RECORDS PROVIDED ->

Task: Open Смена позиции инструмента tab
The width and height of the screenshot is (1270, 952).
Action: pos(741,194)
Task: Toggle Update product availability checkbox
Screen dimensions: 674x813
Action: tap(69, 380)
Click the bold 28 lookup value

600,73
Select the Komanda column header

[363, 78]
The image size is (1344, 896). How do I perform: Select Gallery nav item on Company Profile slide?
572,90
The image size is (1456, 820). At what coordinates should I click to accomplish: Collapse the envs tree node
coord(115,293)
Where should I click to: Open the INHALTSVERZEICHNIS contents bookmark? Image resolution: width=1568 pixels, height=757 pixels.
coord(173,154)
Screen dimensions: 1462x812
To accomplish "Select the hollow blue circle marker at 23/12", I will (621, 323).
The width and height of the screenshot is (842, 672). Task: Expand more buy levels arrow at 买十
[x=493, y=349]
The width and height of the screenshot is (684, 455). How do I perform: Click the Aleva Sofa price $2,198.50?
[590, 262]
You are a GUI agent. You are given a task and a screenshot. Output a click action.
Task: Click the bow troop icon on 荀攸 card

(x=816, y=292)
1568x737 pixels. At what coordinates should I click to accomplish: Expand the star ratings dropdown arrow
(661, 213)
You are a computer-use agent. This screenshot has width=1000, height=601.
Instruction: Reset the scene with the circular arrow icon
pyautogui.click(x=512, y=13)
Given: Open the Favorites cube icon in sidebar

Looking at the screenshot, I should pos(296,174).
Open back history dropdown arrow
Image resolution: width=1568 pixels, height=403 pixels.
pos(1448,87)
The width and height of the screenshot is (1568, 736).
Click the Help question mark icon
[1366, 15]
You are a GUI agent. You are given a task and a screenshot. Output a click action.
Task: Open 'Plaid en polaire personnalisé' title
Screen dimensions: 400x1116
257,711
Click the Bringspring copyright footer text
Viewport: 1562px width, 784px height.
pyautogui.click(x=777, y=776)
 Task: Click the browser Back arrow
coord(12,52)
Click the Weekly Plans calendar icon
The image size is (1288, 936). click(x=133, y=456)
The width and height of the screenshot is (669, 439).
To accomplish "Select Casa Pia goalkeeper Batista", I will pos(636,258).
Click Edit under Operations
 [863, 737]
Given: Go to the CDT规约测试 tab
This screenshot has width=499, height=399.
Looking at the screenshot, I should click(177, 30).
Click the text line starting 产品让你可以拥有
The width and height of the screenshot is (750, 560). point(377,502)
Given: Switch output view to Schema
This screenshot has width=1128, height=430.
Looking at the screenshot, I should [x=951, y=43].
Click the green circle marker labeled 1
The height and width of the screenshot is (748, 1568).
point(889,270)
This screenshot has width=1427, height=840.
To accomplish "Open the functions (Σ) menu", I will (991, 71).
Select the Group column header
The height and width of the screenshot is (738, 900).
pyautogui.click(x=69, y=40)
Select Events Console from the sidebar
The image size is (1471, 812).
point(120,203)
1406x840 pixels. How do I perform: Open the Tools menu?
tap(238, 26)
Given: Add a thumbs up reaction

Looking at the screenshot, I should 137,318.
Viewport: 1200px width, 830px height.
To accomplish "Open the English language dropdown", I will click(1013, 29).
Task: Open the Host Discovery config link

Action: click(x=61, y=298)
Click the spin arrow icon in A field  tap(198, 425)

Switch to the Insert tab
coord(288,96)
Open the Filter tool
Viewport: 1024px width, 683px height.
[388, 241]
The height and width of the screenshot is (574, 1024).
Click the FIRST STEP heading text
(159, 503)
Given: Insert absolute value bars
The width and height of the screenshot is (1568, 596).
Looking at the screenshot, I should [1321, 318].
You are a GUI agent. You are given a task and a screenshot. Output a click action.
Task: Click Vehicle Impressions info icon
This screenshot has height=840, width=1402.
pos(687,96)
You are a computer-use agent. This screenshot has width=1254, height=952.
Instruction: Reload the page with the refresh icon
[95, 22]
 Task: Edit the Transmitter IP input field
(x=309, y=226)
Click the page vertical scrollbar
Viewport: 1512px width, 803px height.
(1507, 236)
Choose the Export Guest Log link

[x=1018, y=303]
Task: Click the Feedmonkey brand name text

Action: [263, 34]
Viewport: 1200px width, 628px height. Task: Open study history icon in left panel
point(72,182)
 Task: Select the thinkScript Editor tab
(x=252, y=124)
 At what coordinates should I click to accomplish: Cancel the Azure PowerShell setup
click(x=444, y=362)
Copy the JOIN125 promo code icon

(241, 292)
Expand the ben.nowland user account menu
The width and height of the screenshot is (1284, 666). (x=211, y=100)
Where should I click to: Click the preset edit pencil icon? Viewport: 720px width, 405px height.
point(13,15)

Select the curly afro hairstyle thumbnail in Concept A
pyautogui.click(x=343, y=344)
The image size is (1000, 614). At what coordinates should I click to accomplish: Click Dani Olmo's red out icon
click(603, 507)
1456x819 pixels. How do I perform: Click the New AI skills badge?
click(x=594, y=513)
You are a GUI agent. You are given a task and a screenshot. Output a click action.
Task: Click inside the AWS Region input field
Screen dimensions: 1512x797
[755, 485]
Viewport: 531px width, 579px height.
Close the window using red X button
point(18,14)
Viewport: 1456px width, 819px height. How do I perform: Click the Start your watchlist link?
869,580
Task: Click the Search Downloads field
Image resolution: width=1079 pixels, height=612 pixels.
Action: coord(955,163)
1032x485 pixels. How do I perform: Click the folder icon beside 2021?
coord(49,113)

WHAT THE TASK REQUIRES ->
Rewrite the records, starting at the line that contains "1032x485 pixels. How" and running through the last line of the records, with both ends included and the requests kept as they are, but shift each answer by adding 20 to every coordinate number in it.

OUTPUT BELOW ->
1032x485 pixels. How do I perform: Click the folder icon beside 2021?
coord(69,133)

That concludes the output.